# [RECORDS FOR THIS TASK]

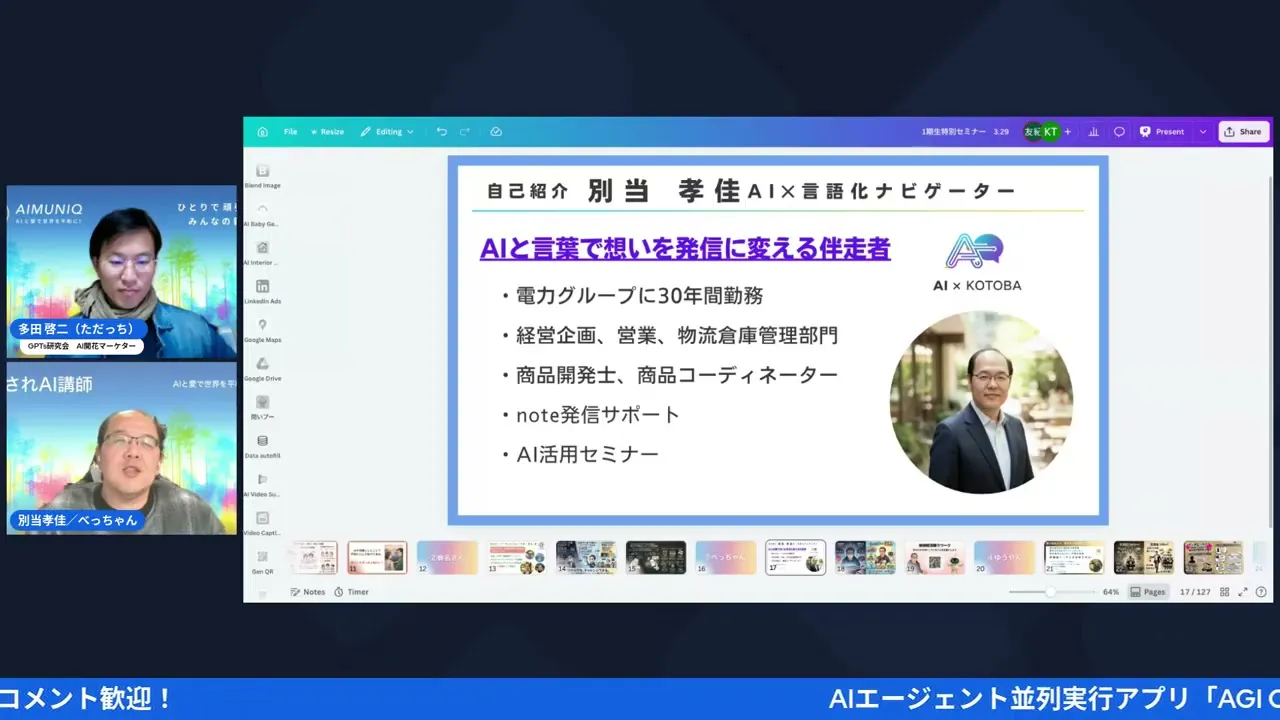1280x720 pixels.
Task: Open the analytics insights icon near Present
Action: 1093,131
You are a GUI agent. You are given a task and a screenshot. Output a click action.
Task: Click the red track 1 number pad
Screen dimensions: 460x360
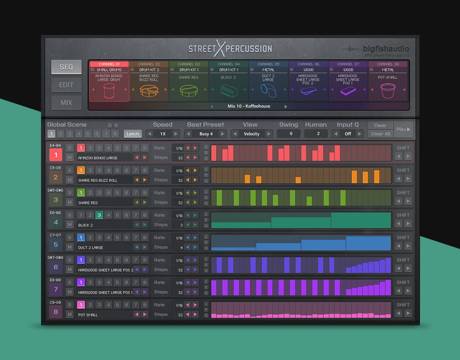[x=56, y=155]
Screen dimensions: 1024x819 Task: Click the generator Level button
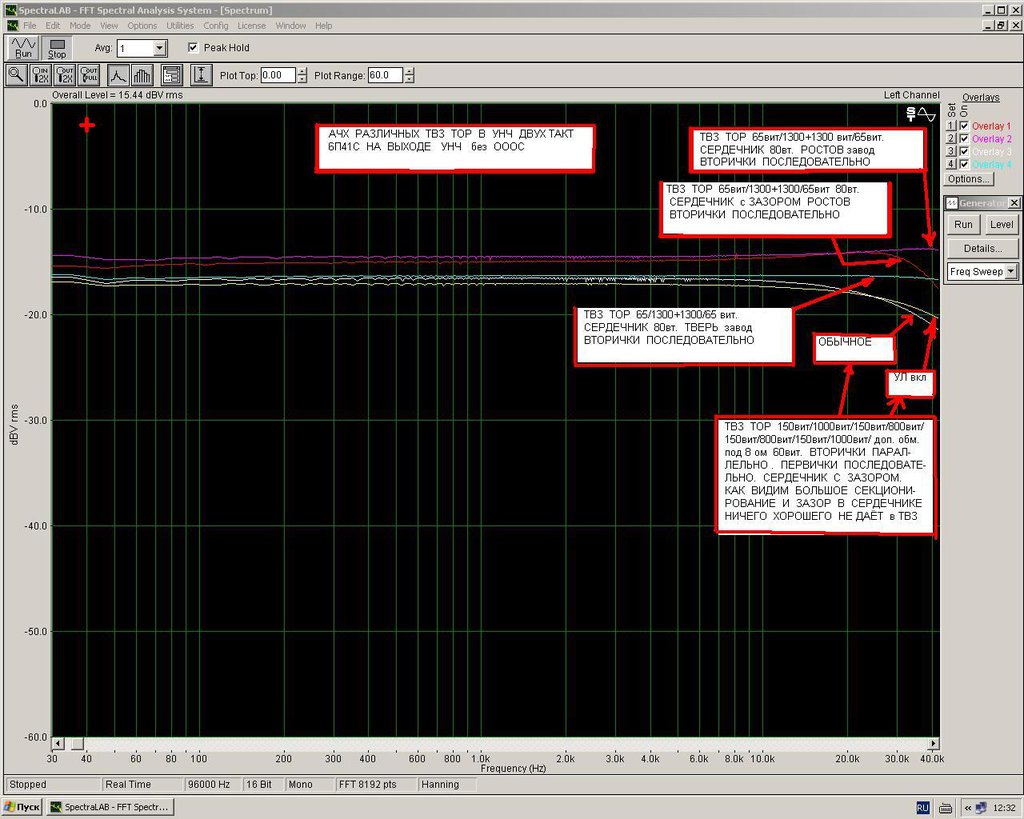coord(1001,224)
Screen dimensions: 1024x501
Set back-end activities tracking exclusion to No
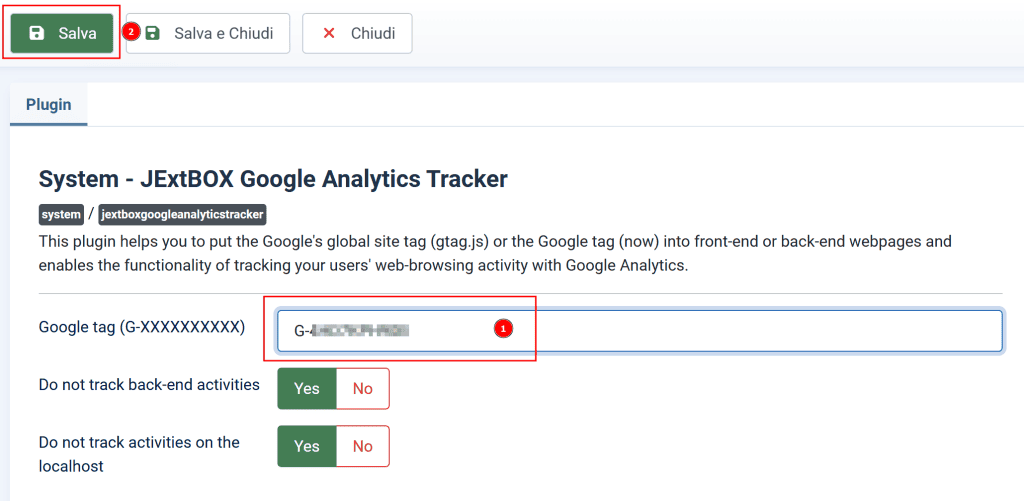362,389
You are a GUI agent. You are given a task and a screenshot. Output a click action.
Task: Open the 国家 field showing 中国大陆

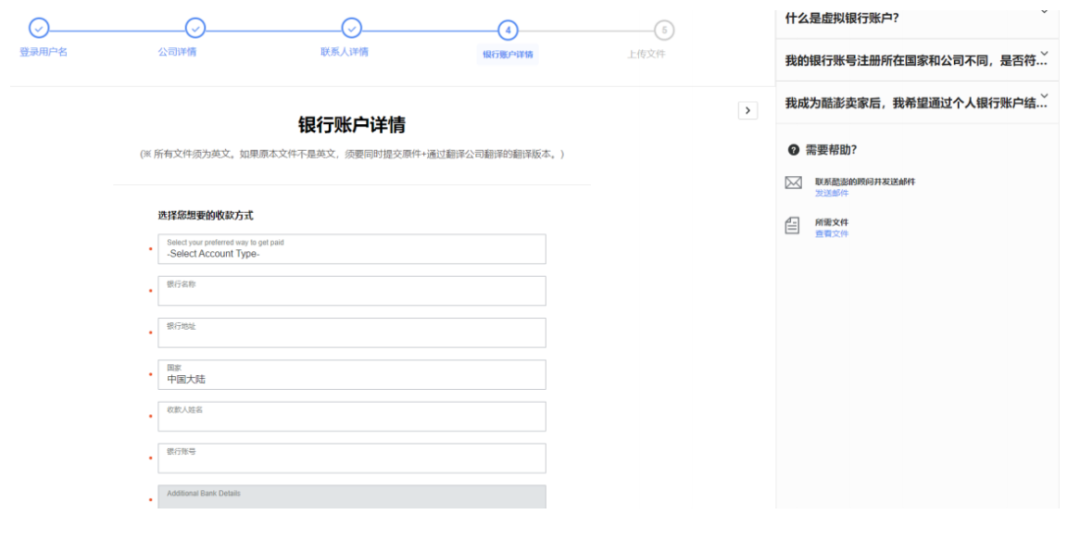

# [THE PROBLEM]
Return, exactly as they appear, the lines from the line containing "Screen dimensions: 1024x819" through the end of the records above, both ends included, without pictures.

# [ANSWER SPACE]
Screen dimensions: 1024x819 Task: Click the generator Level button
coord(1001,224)
Screen dimensions: 1024x501
Set back-end activities tracking exclusion to No
362,389
You are a GUI agent. You are given a task and a screenshot. Output a click action.
Task: Open the 国家 field showing 中国大陆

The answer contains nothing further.